* [Stored data entries]:

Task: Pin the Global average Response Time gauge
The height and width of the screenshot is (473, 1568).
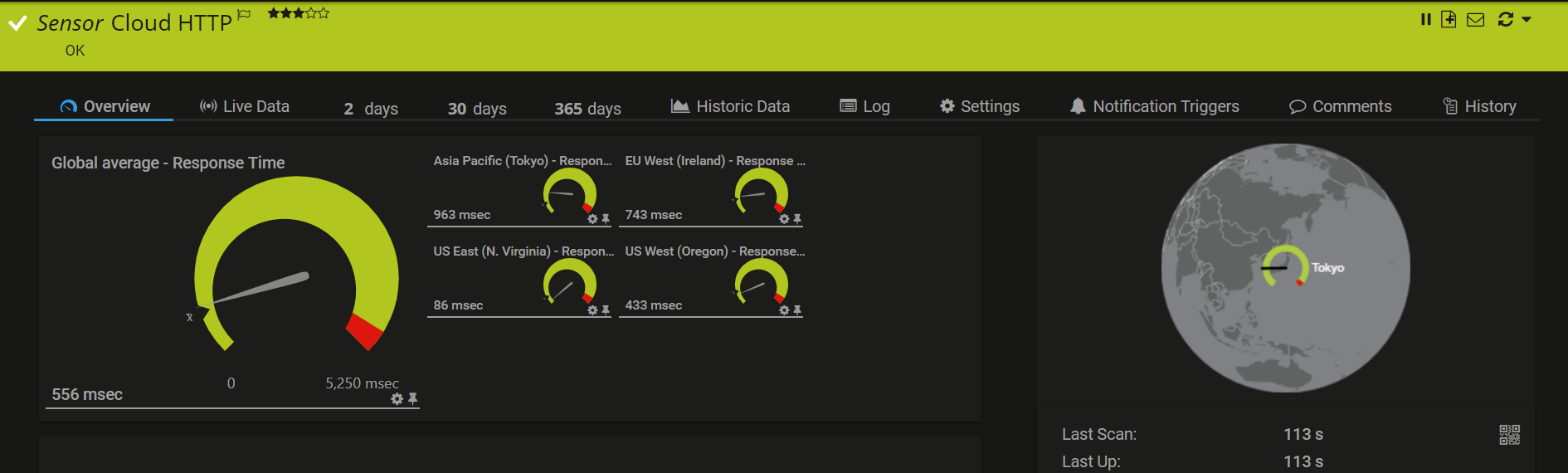Action: click(412, 399)
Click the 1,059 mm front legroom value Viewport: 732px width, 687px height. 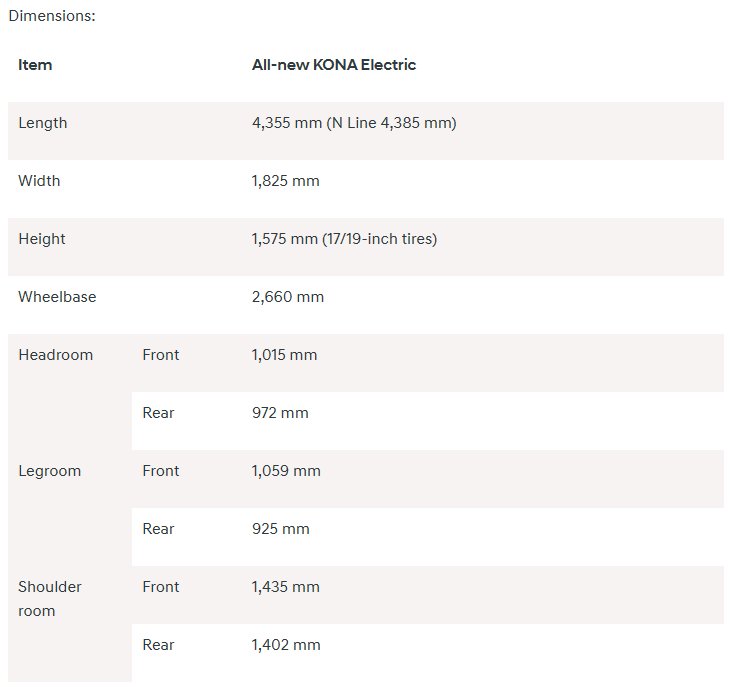click(285, 471)
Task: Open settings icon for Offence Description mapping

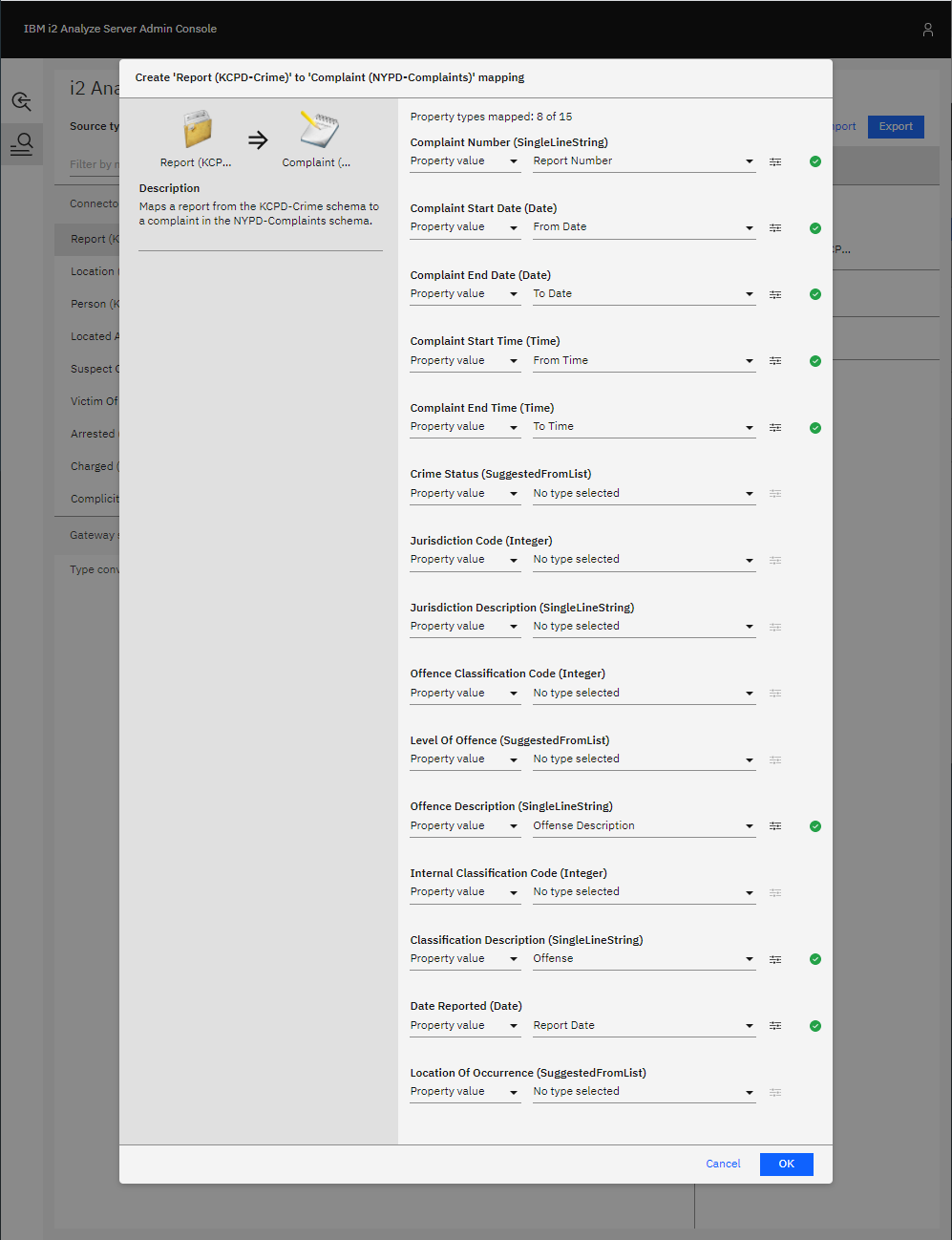Action: click(x=775, y=826)
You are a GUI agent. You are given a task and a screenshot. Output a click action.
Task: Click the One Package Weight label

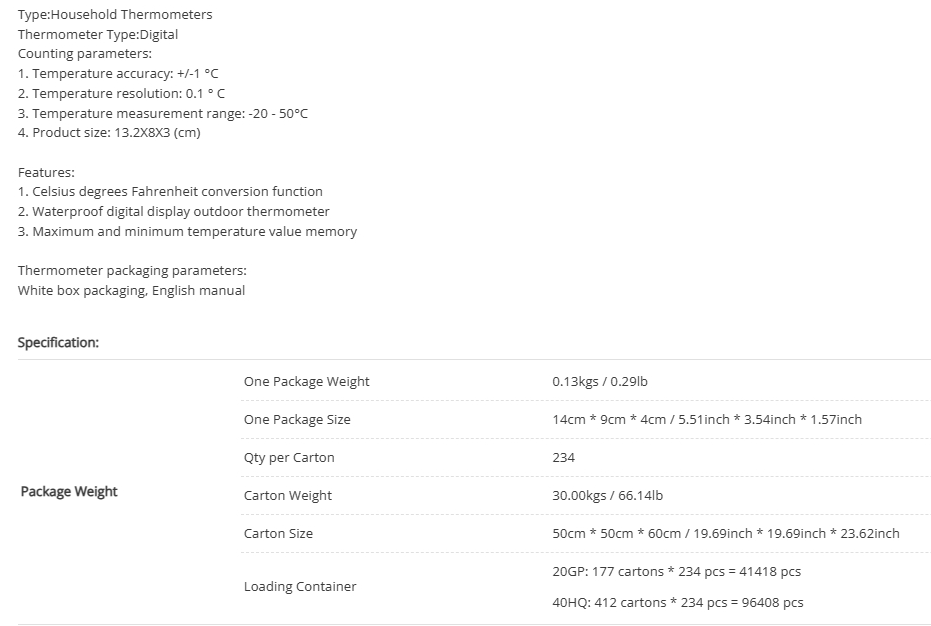click(x=306, y=381)
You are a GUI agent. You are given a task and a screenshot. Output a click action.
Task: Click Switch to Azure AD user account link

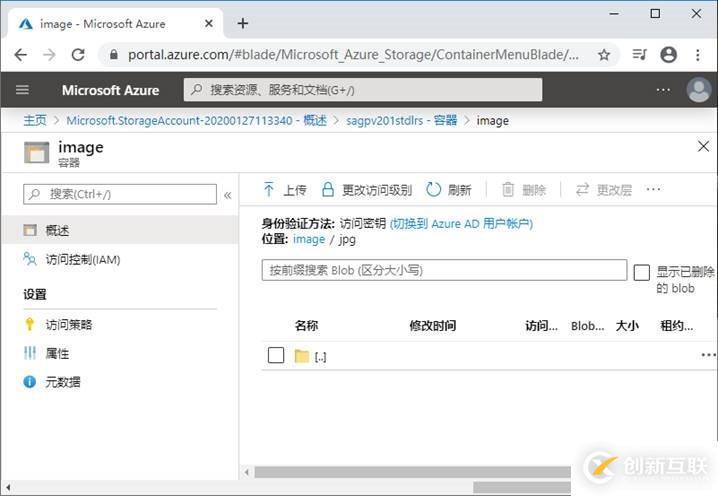click(x=461, y=224)

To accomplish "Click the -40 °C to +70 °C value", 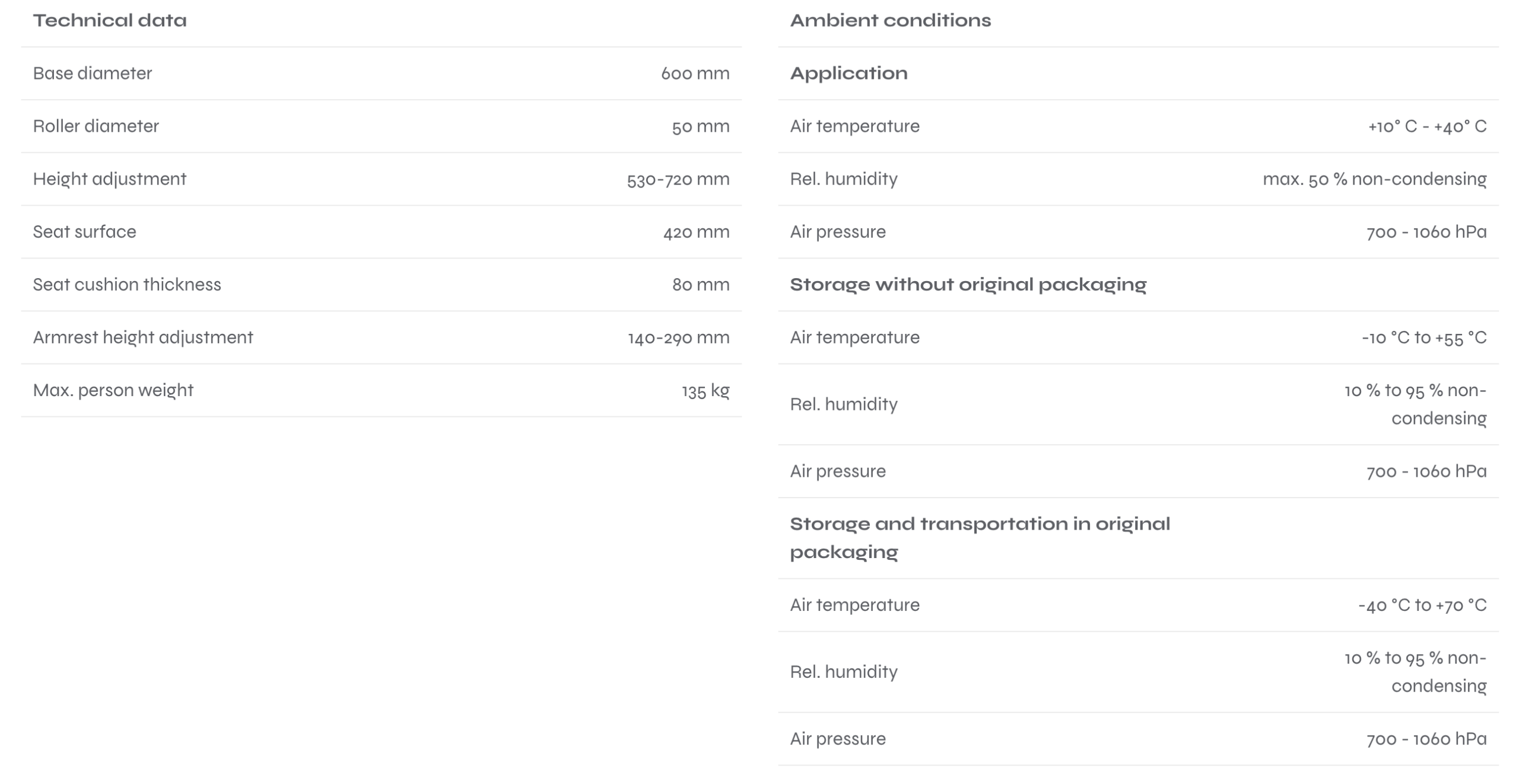I will click(x=1422, y=605).
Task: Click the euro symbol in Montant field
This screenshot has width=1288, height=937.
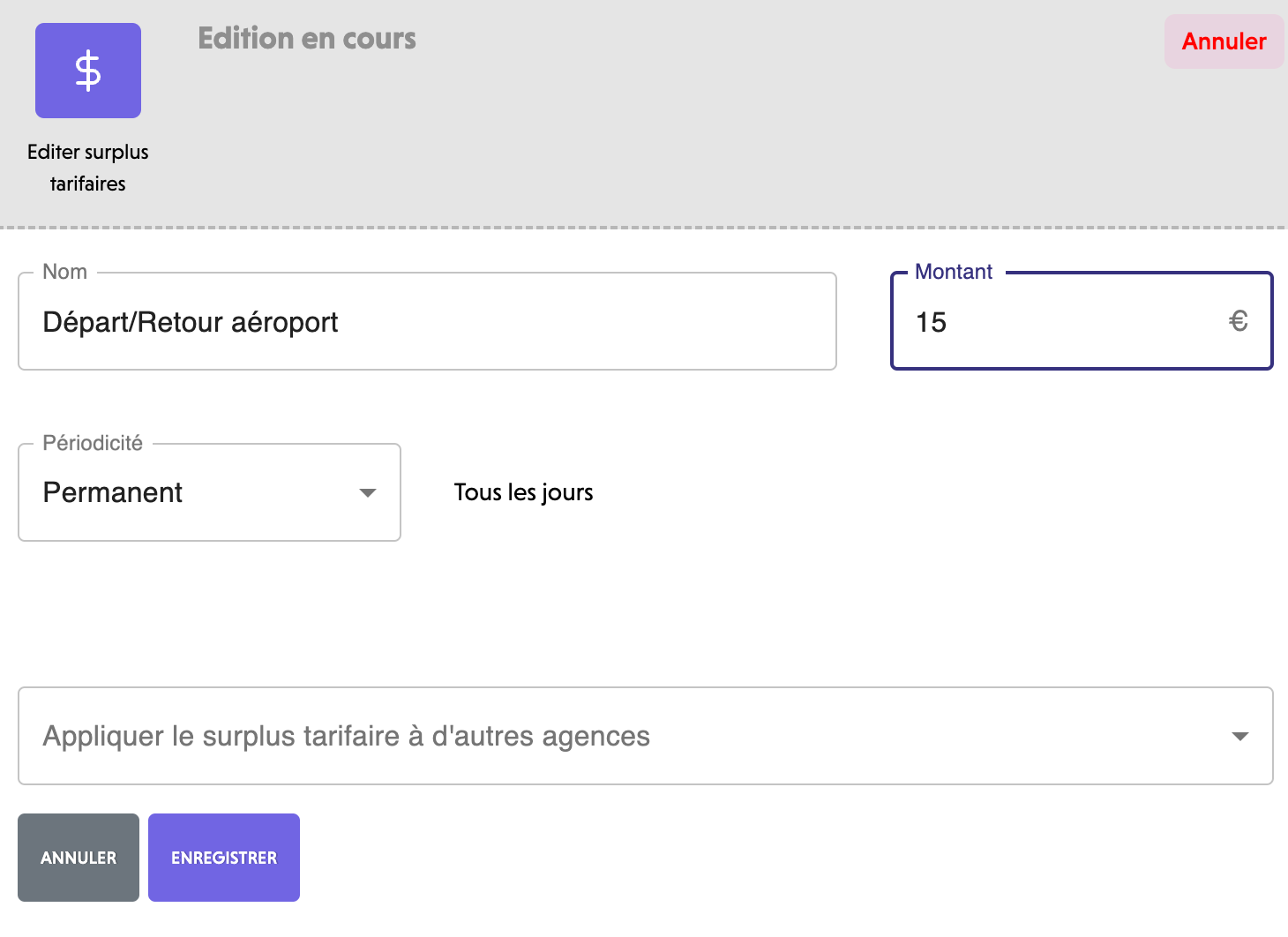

* [Task to carry out]: Please output only the lines running from the one that holds "Task: Click the euro symbol in Montant field" through the last line of the entries, both ends included, without any images.

* [Reply]:
Task: Click the euro symbol in Montant field
This screenshot has width=1288, height=937.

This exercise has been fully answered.